QNB
QNB is determined to put itself at the heart of the growing two-way trade flows between the Middle East and Asia. And it is succeeding, thanks to its expanding network of branches in China, India, Indonesia, Vietnam and Singapore.
Over the last year, the Doha-based bank has been busy offering a host of flexible services to clients across both regions. When Ithaafushi Investments was looking for $134 million to fund a new hotel and resort in the Maldives, QNB’s Singapore branch stepped up. And when AsiaCell and Zain, telecoms operators based respectively in Iraq and Kuwait, needed capital to do business with China’s Huawei, they turned to QNB.
The lender, which established its first branch in Singapore in 2008, now offers a host of banking services from its offices in the southeast Asian city-state to Middle East clients looking to do business in Asia, from trade and project finance to cash management and payroll.
QNB clearly sees Asia as a key part of its long-term growth strategy.

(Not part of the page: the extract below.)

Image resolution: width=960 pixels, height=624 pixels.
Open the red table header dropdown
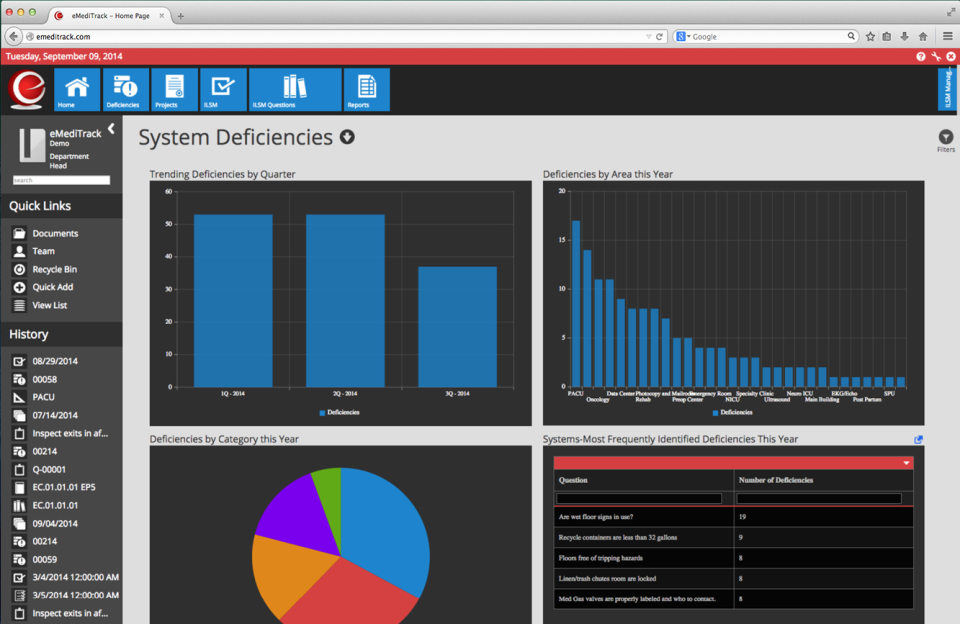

When some Middle East states cut ties with Qatar in June 2017, bank chief executive Ali Ahmed Al-Kuwari reacted positively by promising to “push more into southeast Asia”, where QNB aims to be a leading lender by 2020.
The CEO also outlined plans to open new offices in Hong Kong and India, and to convert its representative office in Shanghai into a fully operational branch.
The Middle East’s biggest bank by assets also aims to cut the amount of income it generates from its domestic market to 50% by 2020, from 63% at the end of June 2017, with much of the new business coming from – and in – Asia.